Records shown below:

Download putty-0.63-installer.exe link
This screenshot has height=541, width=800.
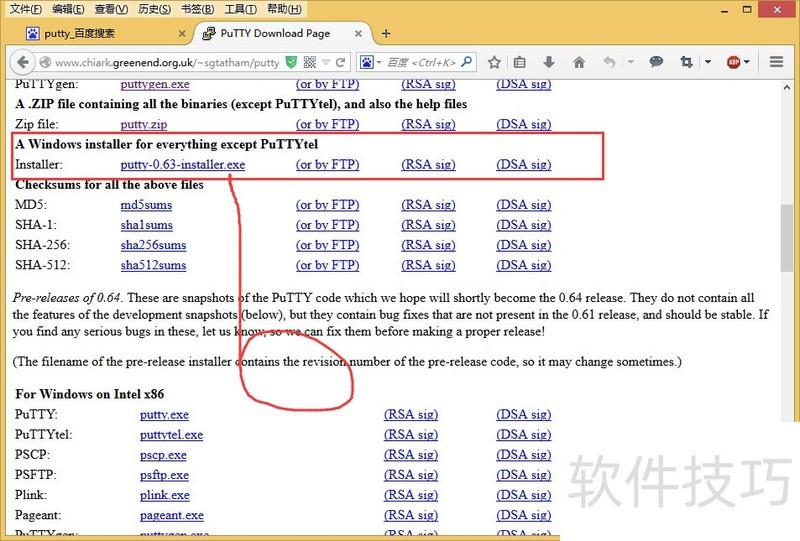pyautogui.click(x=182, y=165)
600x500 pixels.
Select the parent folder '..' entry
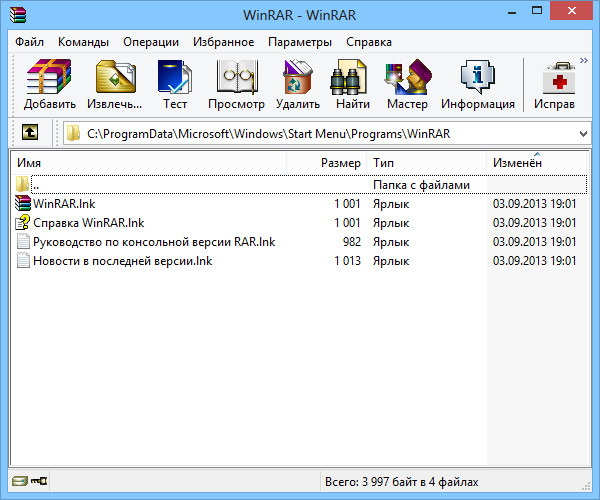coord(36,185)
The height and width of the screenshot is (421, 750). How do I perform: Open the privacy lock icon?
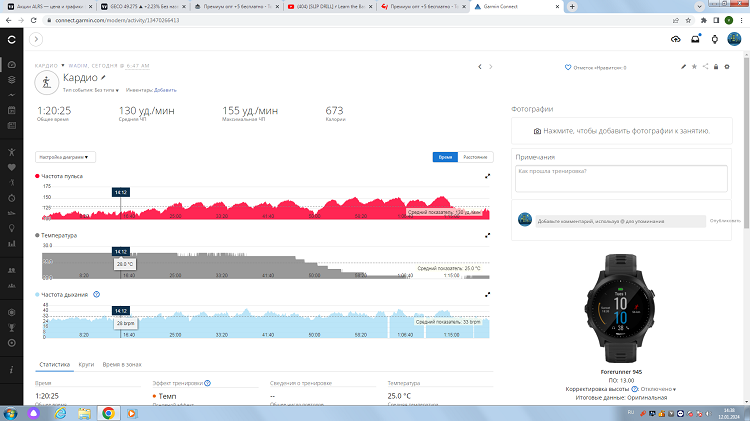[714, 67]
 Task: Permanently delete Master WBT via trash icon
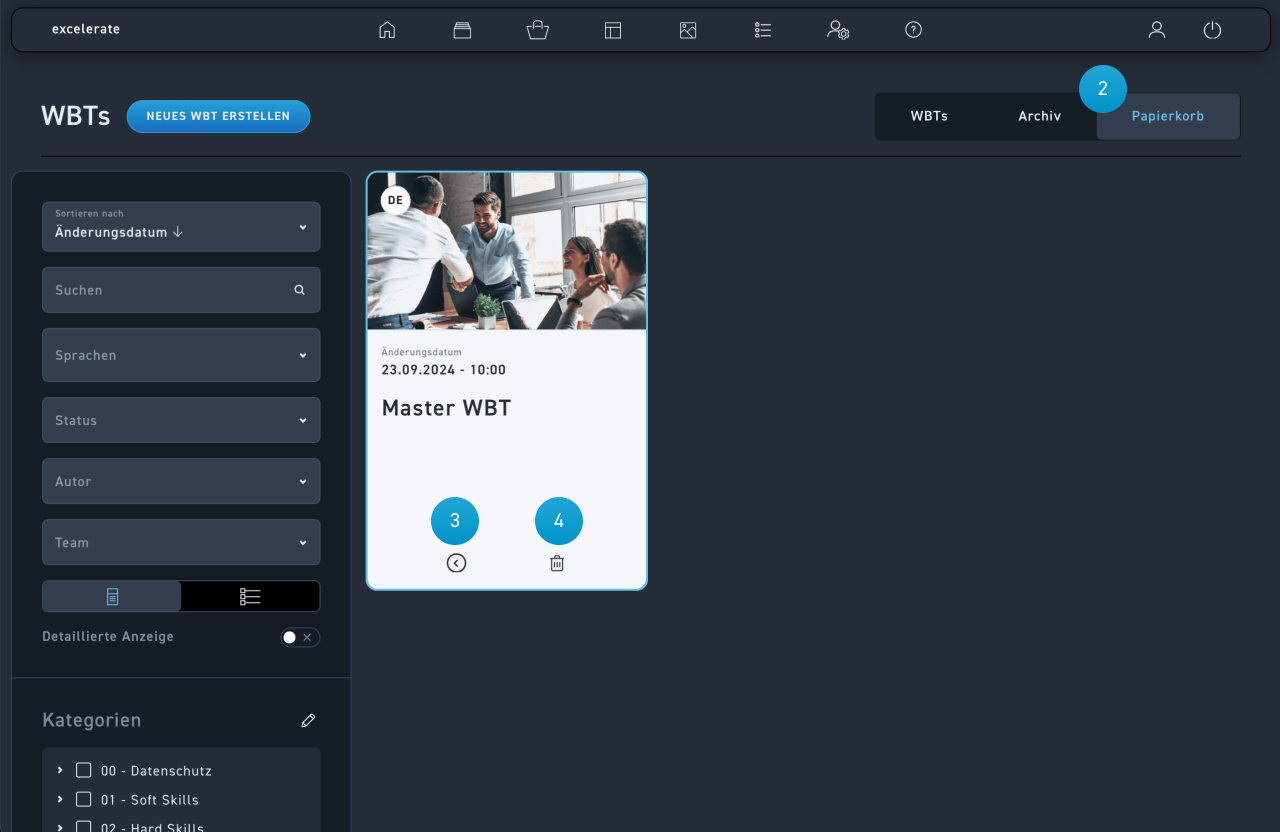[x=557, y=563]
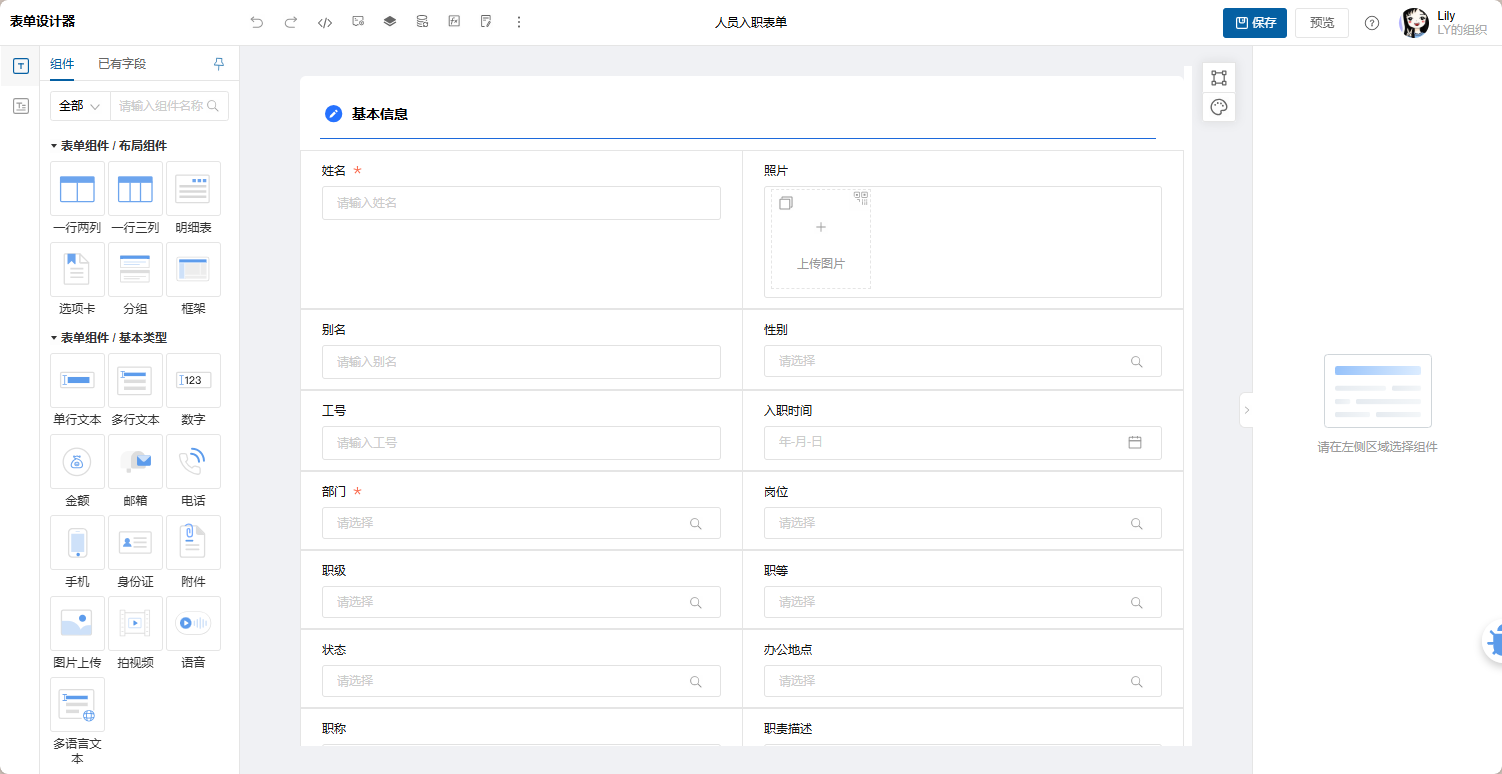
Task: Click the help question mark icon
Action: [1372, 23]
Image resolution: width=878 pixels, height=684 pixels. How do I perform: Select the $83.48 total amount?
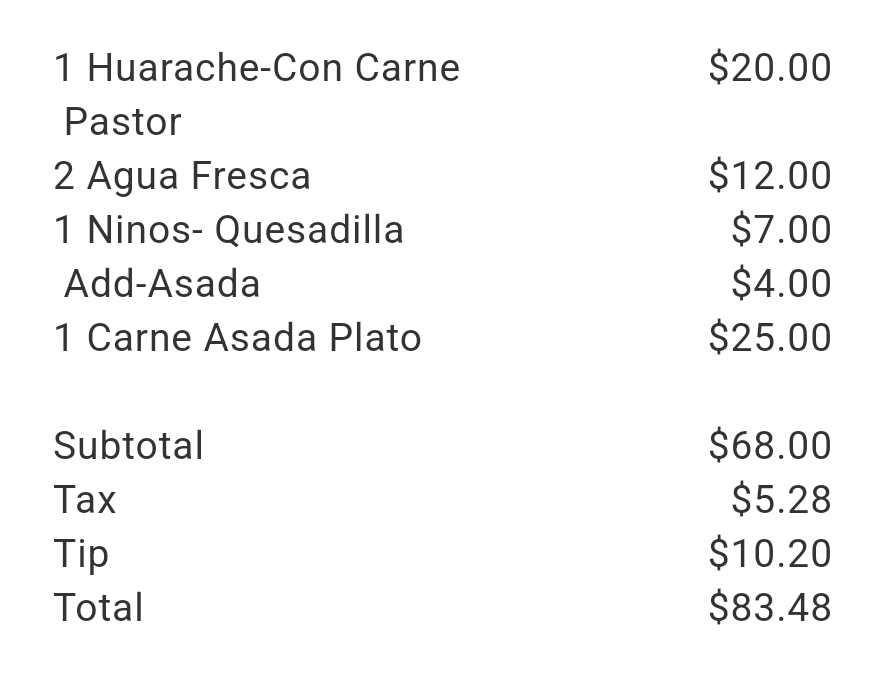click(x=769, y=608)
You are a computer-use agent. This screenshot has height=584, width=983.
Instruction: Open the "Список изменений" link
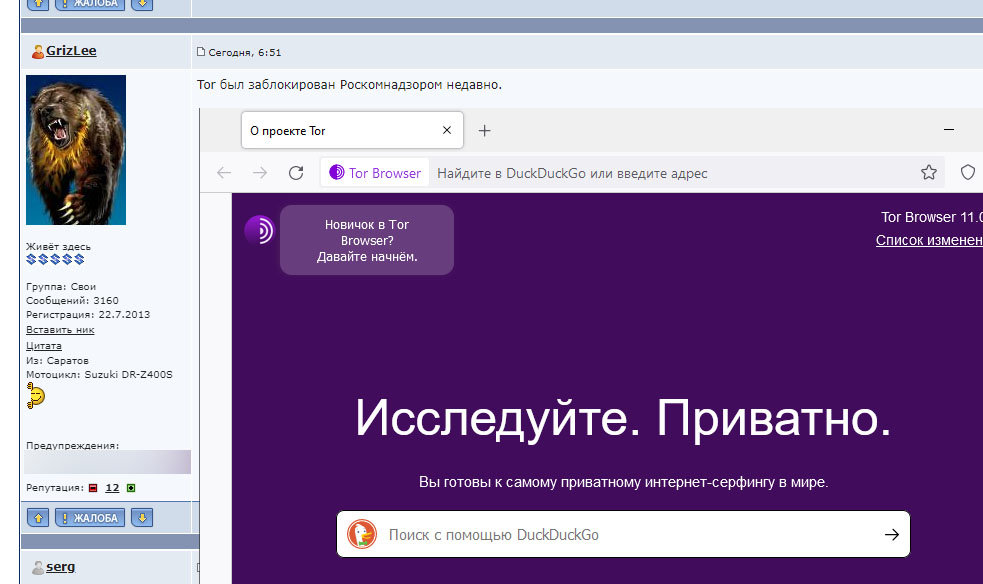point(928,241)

End of Records shown.

Task requirements: Would you print the whole listing exactly, omitting the pictures?

Result below:
Download putty-0.63-installer.exe link
This screenshot has height=541, width=800.
pyautogui.click(x=182, y=165)
600x500 pixels.
Select the parent folder '..' entry
coord(36,185)
The height and width of the screenshot is (421, 750). How do I perform: Open the privacy lock icon?
[714, 67]
 Task: Permanently delete Master WBT via trash icon
[x=557, y=563]
Task: Click the help question mark icon
Action: [1372, 23]
Image resolution: width=878 pixels, height=684 pixels. How do I perform: Select the $83.48 total amount?
click(x=769, y=608)
You are a computer-use agent. This screenshot has height=584, width=983.
Instruction: Open the "Список изменений" link
point(928,241)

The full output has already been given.